Why is your microwave so sacred:? What do you have to hide? Are you cooking up batches of meth on break? Selling pot brownies? If you were left to cook in your own filth, you would be demanding that microwave-cleaning be added to the custodian's repertoire.
So what if your things are moved? Are they strewn about the room willy-nilly? I doubt it. Move them back a millimeter to their original positions. Many students today have asthma, or dust and mold allergies. How dare you wish them ill health in order to maintain your slovenly habits. I'll bet you bring peanut butter sandwiches for lunch, even though you don't like them, in order to antagonize the peanut-allergy kids. Just because you're too lazy to bend over to put on your shoes, don't begrudge the custodian a healthy, aerobic workout on company time. And what kind of hoarder keeps empty cardboard boxes for five months?
I suggest you seek treatment and/or medication for your obvious case of obsessive-compulsive disorder. Invest in some pacifiers so you can keep the pens out of your mouth. You need to do your job, and not concern yourself with the job of the custodian.
Signed,
Backroads Miz Manners
2 comments:
Exactly how mnay personalities are we dealing with here, excluding the janitor/custodians?
Linda,
Let's see...there's the crotchety old hag who wants to be left alone to do her teacherly duties. The heart-of-gold mentor who takes students under her wing to selflessly nurture their tender intellects. The sweet, grandmotherly softy who anonymously contributes from her patent-leather pocketbook towards prom tickets, book club dues, and colleague's hospital bills.

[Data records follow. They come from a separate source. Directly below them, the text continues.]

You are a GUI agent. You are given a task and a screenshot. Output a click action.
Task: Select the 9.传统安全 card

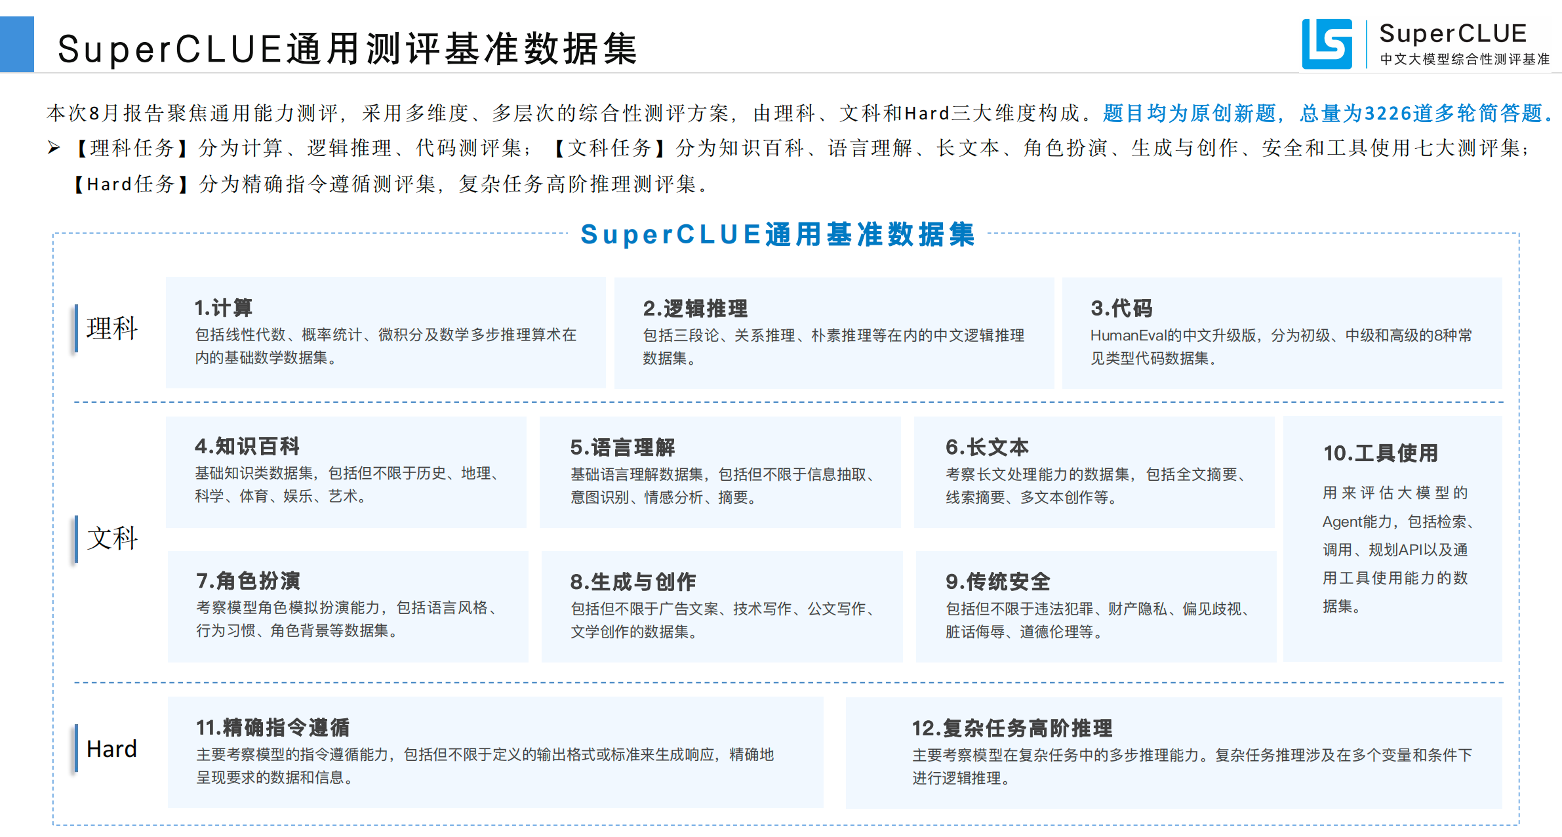[1095, 606]
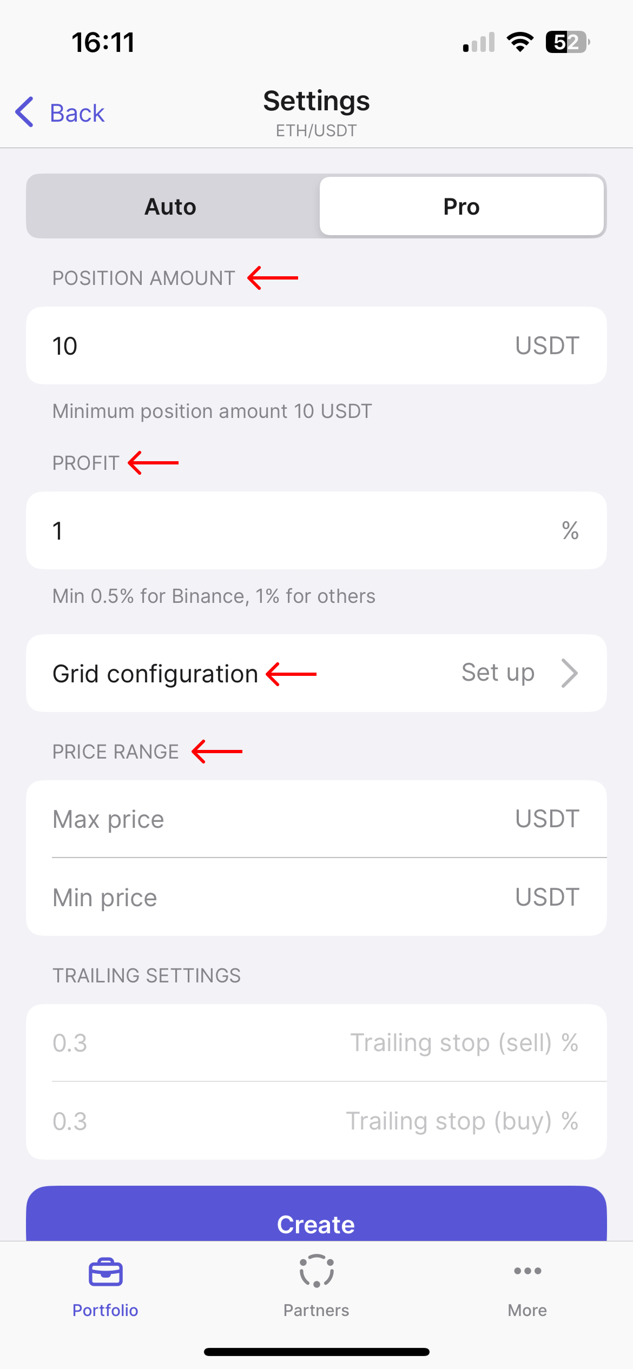The height and width of the screenshot is (1369, 633).
Task: Open the Partners circle icon
Action: click(317, 1271)
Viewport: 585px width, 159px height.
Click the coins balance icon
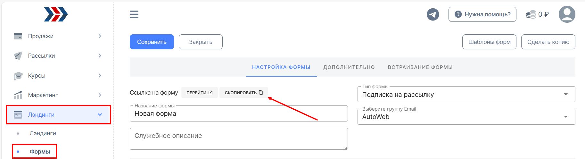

The stand-up comic whose cover charge is a one-assignment minimum. The theater usher on the prowl for cell phones, talkers, and outside food and beverage. The beat cop, twirling a baton, encouraging pedestrians to move along. The detective well-versed in psy-ops to bring pertinent information to the forefront. The perky cheerleader, eager to congratulate successful forays into academia. The coach who is not afraid to demand more effort. The...
Nah! There's just one. The first one.